--- START ---
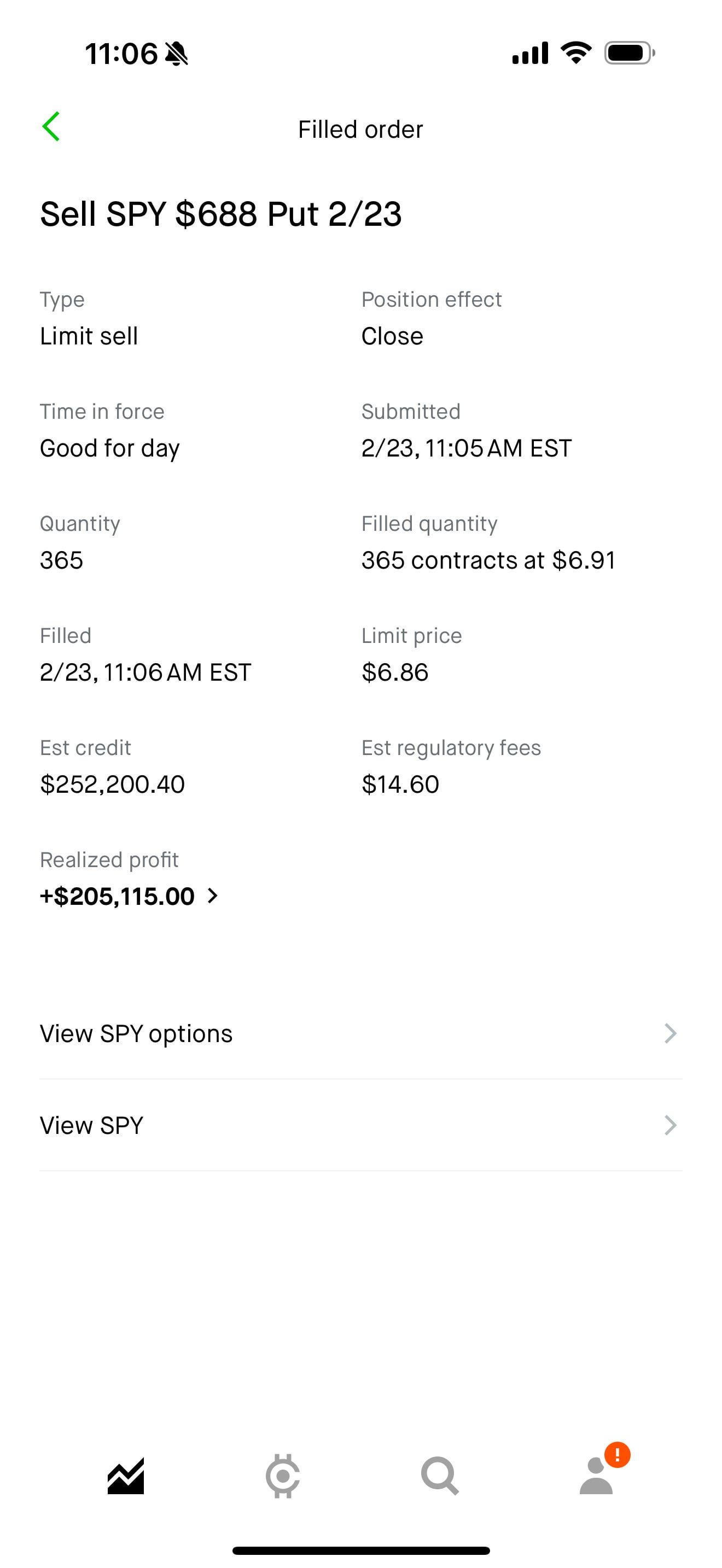The height and width of the screenshot is (1568, 722).
Task: Tap the home indicator bar
Action: point(361,1551)
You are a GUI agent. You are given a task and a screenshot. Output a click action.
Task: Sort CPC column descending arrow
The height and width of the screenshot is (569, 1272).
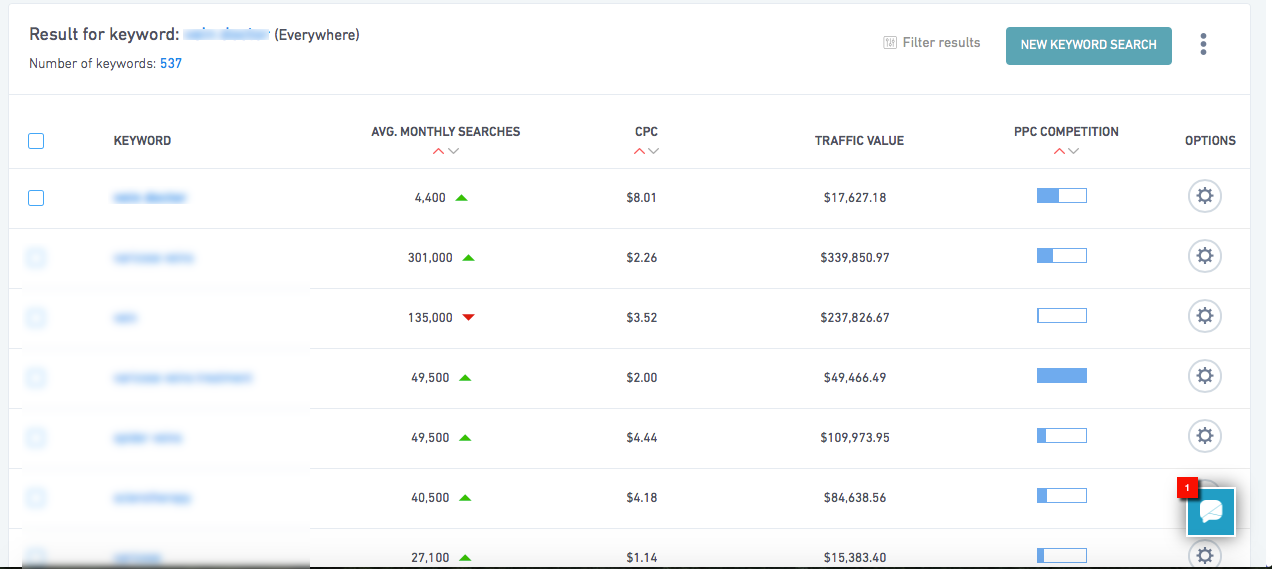[x=654, y=151]
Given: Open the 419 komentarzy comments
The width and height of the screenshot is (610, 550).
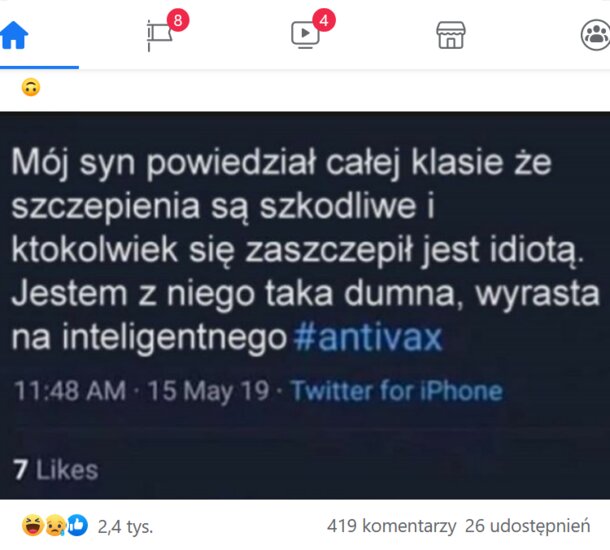Looking at the screenshot, I should pyautogui.click(x=391, y=526).
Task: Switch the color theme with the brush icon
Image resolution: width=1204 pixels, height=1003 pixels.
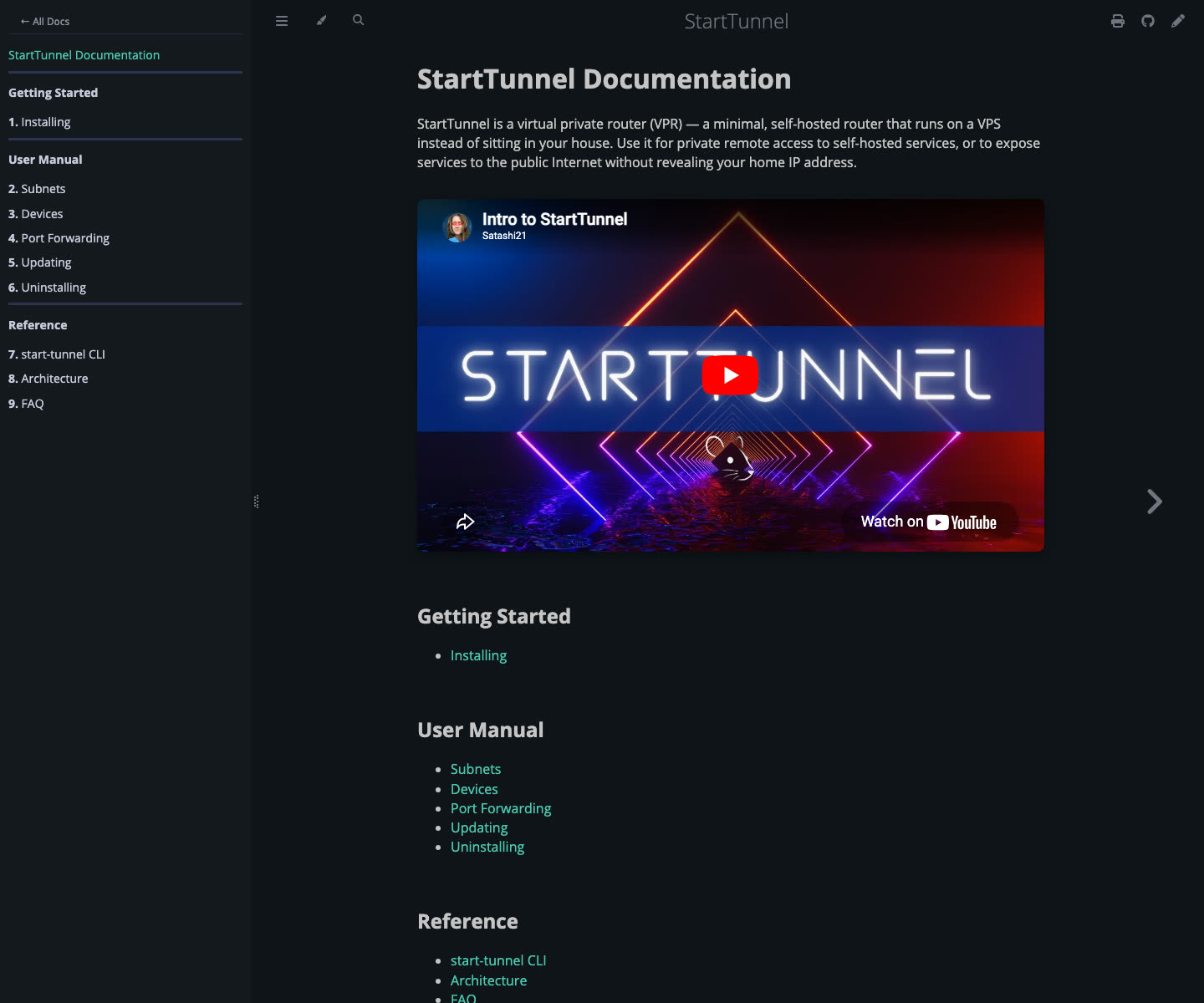Action: 321,20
--- END ---
# AIM OF THE EXERCISE
Starting at the line that contains "You are a GUI", write out exactly each line through the last one in the listing above, leaving out the pictures and adding nothing else.

# WRITTEN RESPONSE
You are a GUI agent. You are given a task and a screenshot. Output a click action.
Task: Sort CPC column descending arrow
The height and width of the screenshot is (569, 1272).
[x=654, y=151]
Given: Open the 419 komentarzy comments
The width and height of the screenshot is (610, 550).
Looking at the screenshot, I should pyautogui.click(x=391, y=526).
Task: Switch the color theme with the brush icon
Image resolution: width=1204 pixels, height=1003 pixels.
Action: 321,20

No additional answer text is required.